━━━━━ DATA TO PROCESS ━━━━━
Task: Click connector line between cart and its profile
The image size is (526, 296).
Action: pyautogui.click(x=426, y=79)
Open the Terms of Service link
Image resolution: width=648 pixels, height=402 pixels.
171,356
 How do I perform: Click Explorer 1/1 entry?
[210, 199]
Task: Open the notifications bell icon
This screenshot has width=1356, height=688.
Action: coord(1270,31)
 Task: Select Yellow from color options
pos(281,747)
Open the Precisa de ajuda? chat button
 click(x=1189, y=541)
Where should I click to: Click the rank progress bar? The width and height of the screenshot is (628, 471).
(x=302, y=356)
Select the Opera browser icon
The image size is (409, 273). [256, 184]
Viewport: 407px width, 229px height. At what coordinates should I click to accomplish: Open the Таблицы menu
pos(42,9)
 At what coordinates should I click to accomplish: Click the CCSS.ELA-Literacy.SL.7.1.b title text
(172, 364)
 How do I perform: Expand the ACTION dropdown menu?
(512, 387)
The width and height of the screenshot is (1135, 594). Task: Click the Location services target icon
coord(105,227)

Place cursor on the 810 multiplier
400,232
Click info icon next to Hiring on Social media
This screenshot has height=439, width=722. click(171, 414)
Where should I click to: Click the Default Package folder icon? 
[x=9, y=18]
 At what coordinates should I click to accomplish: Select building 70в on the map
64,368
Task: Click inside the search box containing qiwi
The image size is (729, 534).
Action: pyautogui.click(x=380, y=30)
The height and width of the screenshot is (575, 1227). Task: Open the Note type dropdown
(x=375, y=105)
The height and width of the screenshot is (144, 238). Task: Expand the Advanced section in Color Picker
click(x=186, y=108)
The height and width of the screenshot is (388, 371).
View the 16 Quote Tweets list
━━━━━
When the entries above are retyped, each line must stay exactly as it is.

SOLUTION TO THIS TASK –
Task: Click connector line between cart and its profile
The image size is (526, 296).
Action: pyautogui.click(x=426, y=79)
Open the Terms of Service link
Image resolution: width=648 pixels, height=402 pixels.
171,356
 How do I perform: Click Explorer 1/1 entry?
[210, 199]
Task: Open the notifications bell icon
This screenshot has width=1356, height=688.
Action: coord(1270,31)
 Task: Select Yellow from color options
pos(281,747)
Open the Precisa de ajuda? chat button
 click(x=1189, y=541)
Where should I click to: Click the rank progress bar? The width and height of the screenshot is (628, 471).
(x=302, y=356)
Select the Opera browser icon
The image size is (409, 273). [256, 184]
Viewport: 407px width, 229px height. At what coordinates should I click to accomplish: Open the Таблицы menu
pos(42,9)
 At what coordinates should I click to accomplish: Click the CCSS.ELA-Literacy.SL.7.1.b title text
(172, 364)
 How do I perform: Expand the ACTION dropdown menu?
(512, 387)
The width and height of the screenshot is (1135, 594). Task: Click the Location services target icon
coord(105,227)

Place cursor on the 810 multiplier
400,232
Click info icon next to Hiring on Social media
This screenshot has height=439, width=722. click(171, 414)
Where should I click to: Click the Default Package folder icon? 
[x=9, y=18]
 At what coordinates should I click to accomplish: Select building 70в on the map
64,368
Task: Click inside the search box containing qiwi
The image size is (729, 534).
Action: pyautogui.click(x=380, y=30)
The height and width of the screenshot is (575, 1227). Task: Open the Note type dropdown
(x=375, y=105)
The height and width of the screenshot is (144, 238). Task: Expand the Advanced section in Color Picker
click(x=186, y=108)
The height and width of the screenshot is (388, 371).
View the 16 Quote Tweets list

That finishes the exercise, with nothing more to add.